--- START ---
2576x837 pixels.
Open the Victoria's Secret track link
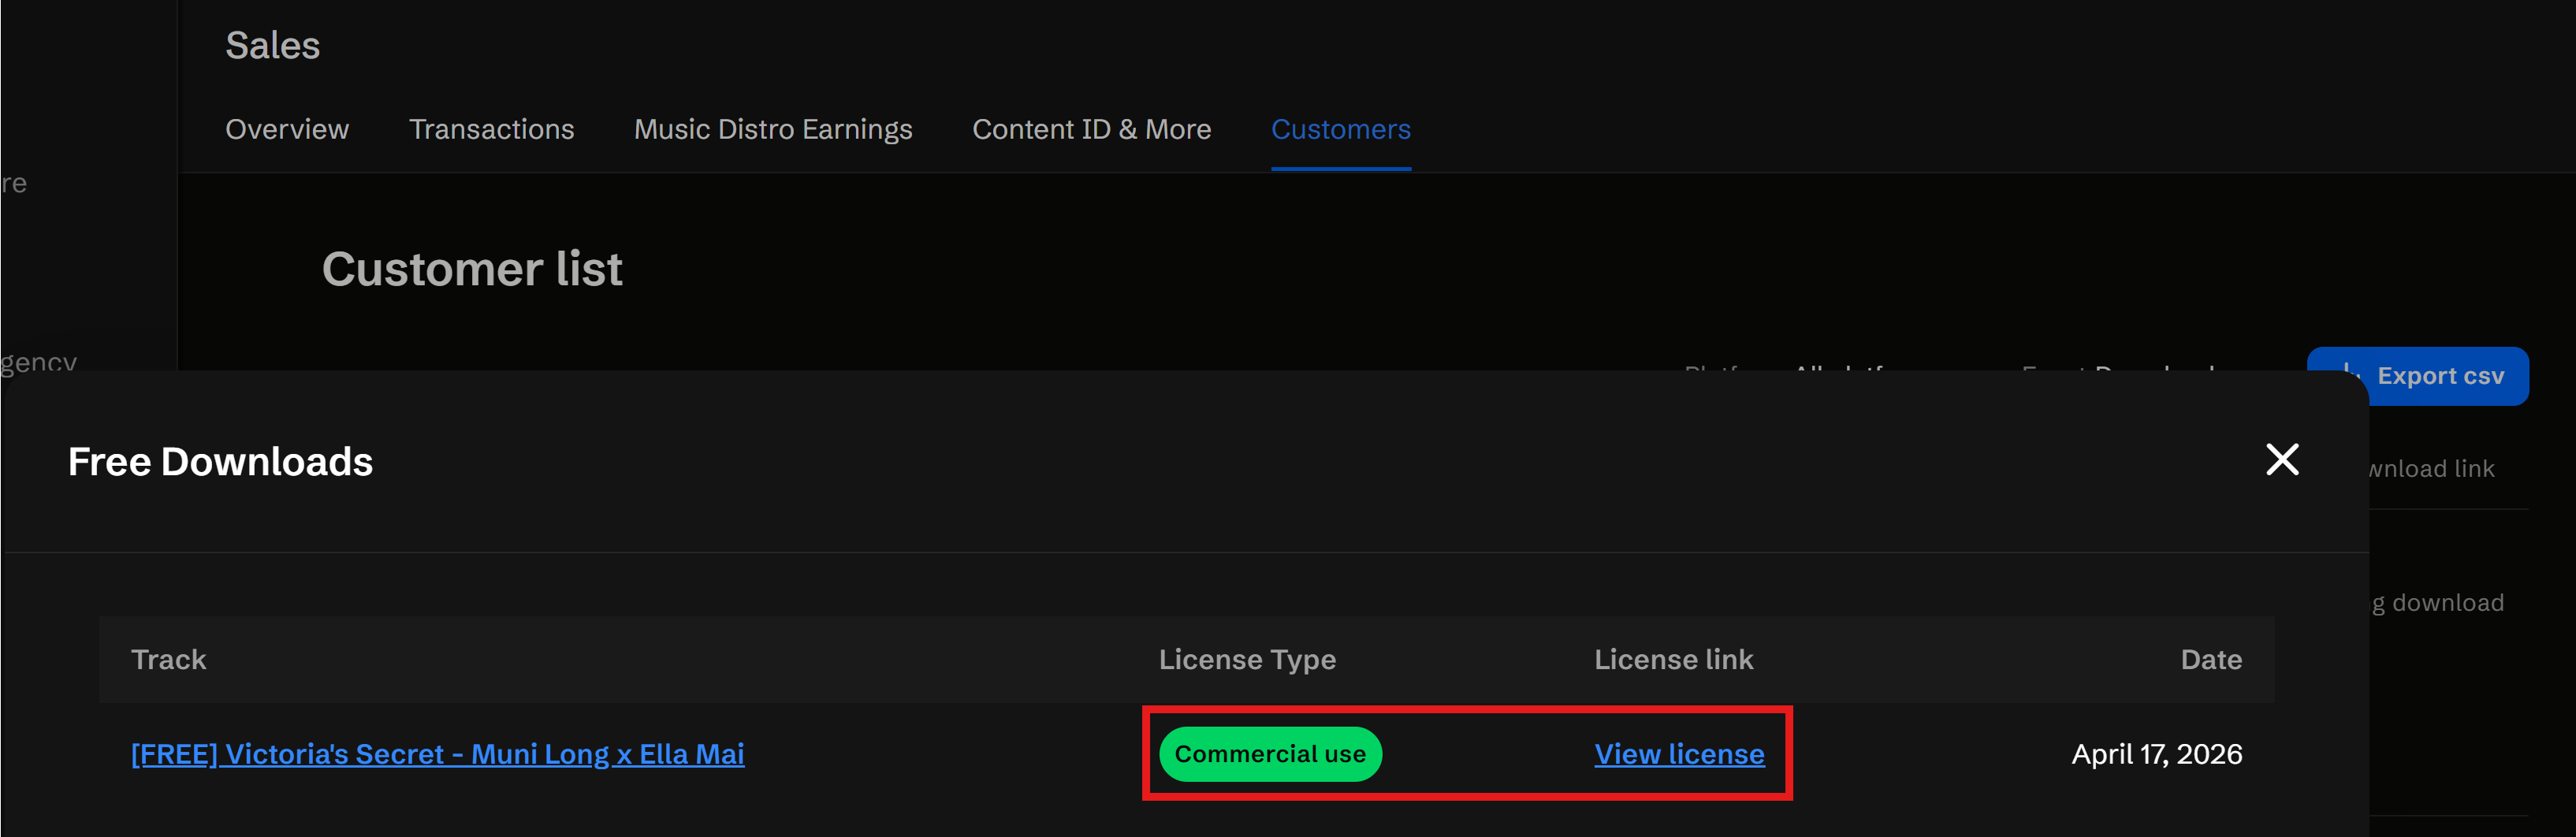coord(437,754)
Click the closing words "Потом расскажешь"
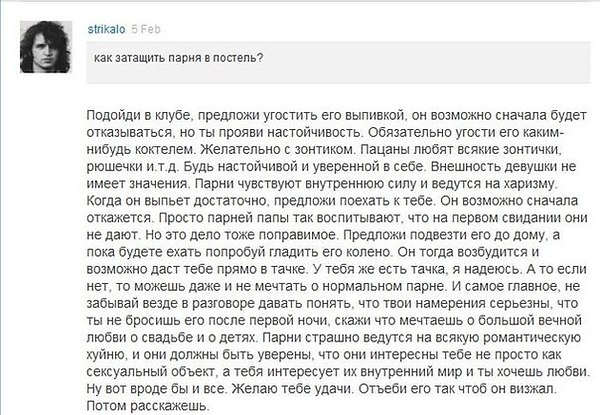This screenshot has width=600, height=415. pos(146,406)
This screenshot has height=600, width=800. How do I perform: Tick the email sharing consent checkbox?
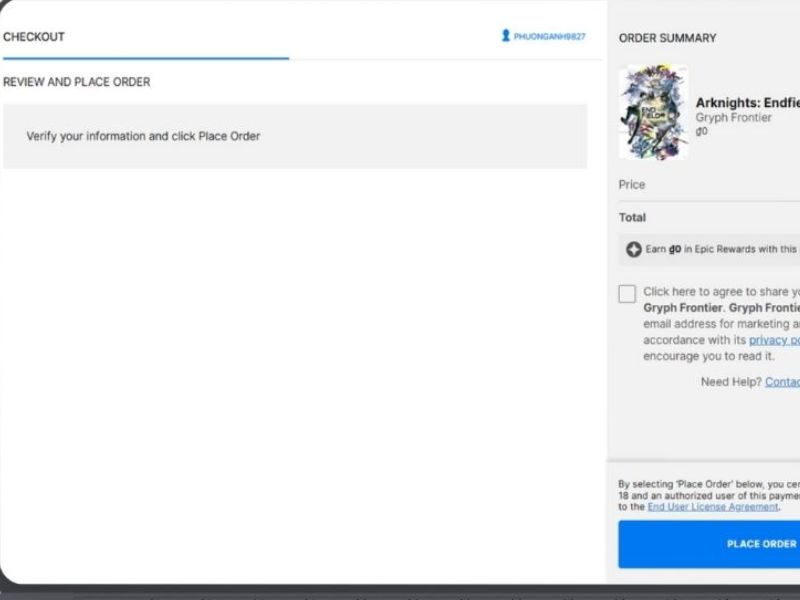pos(627,294)
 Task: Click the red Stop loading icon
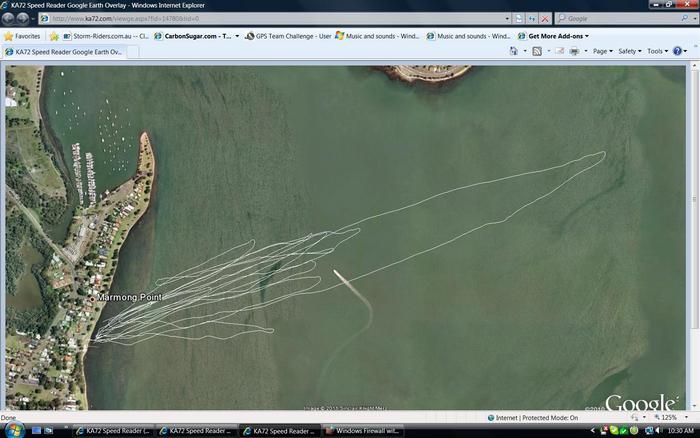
--- END ---
> AIM OF THE EXERCISE
Copy the preceding data in full and word for word, dropping its pictures.

> SOLUTION
2576x837 pixels.
Open the Victoria's Secret track link
coord(437,754)
Click the closing words "Потом расскажешь"
This screenshot has width=600, height=415. pos(146,406)
This screenshot has height=600, width=800. How do I perform: Tick the email sharing consent checkbox?
pos(627,294)
 Task: Click the red Stop loading icon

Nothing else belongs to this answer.